**Raw data**

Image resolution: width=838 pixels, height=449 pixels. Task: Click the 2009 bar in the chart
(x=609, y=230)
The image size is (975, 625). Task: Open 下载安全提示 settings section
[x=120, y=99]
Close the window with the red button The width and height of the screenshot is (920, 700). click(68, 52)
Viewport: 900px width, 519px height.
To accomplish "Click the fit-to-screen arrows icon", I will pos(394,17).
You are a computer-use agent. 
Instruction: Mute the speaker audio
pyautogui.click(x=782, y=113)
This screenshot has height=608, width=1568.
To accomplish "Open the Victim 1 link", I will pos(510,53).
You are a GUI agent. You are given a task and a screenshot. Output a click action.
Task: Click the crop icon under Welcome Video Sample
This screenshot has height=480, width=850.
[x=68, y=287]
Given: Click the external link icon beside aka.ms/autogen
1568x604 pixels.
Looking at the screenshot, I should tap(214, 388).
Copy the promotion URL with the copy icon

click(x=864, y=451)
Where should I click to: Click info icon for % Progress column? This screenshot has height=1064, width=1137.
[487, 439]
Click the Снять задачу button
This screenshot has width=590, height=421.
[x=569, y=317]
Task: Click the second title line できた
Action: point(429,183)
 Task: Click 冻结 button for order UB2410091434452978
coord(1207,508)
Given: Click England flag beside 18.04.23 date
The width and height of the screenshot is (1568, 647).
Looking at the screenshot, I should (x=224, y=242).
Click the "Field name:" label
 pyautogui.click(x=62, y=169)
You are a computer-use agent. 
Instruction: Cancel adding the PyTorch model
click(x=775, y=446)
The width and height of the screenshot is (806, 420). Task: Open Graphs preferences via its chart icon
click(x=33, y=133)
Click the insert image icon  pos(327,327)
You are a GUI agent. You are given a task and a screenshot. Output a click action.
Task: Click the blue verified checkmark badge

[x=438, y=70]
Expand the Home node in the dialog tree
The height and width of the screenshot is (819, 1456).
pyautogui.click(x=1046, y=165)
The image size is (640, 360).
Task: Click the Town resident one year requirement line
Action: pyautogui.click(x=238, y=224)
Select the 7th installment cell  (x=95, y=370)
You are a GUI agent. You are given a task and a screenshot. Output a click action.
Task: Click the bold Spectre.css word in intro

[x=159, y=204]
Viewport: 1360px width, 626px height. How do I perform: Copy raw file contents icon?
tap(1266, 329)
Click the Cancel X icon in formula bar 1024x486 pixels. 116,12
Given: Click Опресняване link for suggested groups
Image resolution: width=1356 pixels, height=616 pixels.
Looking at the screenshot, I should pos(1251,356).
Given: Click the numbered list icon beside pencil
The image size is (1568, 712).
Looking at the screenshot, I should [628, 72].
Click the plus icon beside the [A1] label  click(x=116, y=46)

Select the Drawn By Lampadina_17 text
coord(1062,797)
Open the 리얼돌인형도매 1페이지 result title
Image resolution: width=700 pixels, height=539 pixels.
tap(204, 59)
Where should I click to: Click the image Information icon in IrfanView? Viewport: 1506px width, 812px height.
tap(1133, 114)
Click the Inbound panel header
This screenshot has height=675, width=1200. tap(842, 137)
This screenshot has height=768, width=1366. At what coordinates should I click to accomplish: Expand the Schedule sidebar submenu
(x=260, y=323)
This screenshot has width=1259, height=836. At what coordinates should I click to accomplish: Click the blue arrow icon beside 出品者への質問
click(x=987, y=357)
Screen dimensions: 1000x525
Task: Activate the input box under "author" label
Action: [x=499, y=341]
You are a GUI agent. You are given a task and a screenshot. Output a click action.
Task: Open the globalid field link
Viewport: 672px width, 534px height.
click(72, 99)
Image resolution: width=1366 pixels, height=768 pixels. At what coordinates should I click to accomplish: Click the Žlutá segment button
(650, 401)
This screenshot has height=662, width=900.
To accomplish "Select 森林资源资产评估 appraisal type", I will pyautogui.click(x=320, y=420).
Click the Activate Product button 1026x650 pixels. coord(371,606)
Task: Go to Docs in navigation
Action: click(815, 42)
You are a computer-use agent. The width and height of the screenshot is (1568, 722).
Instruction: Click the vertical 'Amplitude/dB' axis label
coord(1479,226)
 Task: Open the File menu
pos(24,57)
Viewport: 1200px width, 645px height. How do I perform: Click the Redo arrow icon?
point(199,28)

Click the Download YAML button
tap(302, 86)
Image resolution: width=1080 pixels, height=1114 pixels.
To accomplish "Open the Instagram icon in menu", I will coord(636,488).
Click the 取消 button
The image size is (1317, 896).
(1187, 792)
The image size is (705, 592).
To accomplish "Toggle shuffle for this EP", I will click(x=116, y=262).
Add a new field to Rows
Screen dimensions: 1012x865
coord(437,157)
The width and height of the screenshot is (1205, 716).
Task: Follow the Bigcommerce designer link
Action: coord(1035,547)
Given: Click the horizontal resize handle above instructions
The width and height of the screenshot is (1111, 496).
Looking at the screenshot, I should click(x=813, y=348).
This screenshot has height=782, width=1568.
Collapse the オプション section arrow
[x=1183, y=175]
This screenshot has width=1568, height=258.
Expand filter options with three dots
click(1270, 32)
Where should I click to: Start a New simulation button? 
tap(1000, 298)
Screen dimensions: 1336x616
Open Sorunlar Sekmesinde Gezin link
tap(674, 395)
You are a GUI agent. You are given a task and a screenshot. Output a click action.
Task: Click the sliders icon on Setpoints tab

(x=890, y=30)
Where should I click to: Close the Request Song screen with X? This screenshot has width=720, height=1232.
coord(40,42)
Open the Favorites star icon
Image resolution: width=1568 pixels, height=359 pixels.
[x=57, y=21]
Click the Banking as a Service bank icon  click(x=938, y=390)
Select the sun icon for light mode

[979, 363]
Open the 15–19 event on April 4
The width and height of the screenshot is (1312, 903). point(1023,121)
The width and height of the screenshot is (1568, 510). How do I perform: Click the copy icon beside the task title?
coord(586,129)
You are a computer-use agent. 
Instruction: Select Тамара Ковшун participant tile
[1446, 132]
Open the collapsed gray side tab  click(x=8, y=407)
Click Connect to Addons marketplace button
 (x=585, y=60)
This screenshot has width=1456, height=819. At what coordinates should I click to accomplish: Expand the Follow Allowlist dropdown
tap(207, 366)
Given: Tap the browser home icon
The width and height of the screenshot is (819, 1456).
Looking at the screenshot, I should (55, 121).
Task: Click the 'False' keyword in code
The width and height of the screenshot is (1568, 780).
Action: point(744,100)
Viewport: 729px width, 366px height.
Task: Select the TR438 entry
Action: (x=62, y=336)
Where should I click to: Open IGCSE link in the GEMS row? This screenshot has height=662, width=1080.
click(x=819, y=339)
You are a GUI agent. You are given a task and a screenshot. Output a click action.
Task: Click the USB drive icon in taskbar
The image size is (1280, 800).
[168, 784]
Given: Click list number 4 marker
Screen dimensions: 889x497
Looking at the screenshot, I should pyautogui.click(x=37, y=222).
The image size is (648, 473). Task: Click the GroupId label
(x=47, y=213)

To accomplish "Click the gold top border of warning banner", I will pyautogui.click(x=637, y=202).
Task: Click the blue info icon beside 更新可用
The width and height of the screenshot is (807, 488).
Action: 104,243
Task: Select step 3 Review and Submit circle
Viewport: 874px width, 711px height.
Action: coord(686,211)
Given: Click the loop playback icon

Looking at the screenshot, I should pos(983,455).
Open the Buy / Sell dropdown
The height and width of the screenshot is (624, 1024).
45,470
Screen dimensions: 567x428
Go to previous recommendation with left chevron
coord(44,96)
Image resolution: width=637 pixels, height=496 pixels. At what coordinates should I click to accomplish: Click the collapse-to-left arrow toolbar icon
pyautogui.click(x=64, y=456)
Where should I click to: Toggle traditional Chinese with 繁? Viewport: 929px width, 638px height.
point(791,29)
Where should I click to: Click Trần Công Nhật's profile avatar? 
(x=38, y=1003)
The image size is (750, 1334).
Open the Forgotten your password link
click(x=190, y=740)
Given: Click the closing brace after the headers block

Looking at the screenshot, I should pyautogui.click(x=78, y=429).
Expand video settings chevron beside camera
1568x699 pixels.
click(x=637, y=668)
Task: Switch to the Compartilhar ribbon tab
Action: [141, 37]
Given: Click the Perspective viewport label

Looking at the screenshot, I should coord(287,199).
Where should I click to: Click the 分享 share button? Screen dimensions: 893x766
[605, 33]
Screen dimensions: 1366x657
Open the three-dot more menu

**Problem**
Reproduce the part of the data that opens with the line containing "Where should I click to: Click info" and closes with the line containing "click(x=775, y=446)", substituting "Scotland" for "England" and keeping everything else the same.

**The response**
Where should I click to: Click info icon for % Progress column? This screenshot has height=1064, width=1137.
[487, 439]
Click the Снять задачу button
This screenshot has width=590, height=421.
[x=569, y=317]
Task: Click the second title line できた
Action: point(429,183)
 Task: Click 冻结 button for order UB2410091434452978
coord(1207,508)
Given: Click Scotland flag beside 18.04.23 date
The width and height of the screenshot is (1568, 647).
Looking at the screenshot, I should (x=224, y=242).
Click the "Field name:" label
 pyautogui.click(x=62, y=169)
You are a computer-use agent. 
Instruction: Cancel adding the PyTorch model
click(x=775, y=446)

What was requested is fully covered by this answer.